- Exercise instructions
Pull every line containing "computer" from the data.

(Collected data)
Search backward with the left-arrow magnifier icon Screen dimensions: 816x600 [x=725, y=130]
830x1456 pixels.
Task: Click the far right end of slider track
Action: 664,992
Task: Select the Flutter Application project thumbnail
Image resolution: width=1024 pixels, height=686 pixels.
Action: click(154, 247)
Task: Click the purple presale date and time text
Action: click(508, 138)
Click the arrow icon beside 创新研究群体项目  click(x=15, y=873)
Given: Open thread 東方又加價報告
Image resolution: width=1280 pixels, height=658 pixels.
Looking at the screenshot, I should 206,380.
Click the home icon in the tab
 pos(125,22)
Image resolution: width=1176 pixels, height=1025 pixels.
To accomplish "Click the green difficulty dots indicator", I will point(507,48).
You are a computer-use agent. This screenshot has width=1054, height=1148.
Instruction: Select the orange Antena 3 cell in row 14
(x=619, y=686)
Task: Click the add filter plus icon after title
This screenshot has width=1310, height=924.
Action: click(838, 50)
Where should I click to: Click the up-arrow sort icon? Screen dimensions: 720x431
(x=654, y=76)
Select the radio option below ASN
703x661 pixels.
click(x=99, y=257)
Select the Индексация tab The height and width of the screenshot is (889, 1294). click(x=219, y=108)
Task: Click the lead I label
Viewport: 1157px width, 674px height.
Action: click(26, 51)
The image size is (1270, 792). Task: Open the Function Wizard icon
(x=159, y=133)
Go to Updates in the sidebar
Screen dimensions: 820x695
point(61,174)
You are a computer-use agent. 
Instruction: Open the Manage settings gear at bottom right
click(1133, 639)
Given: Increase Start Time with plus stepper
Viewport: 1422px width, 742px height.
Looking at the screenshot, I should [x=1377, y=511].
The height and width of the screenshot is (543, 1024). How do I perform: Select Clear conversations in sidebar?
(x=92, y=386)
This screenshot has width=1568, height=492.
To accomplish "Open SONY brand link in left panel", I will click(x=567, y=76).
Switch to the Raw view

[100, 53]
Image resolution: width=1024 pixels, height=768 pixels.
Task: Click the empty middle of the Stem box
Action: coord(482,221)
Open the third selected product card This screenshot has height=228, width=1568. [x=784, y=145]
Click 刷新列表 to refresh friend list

- Written answer
You are a computer-use agent. This screenshot has width=1054, height=1148.
You are a computer-use agent. 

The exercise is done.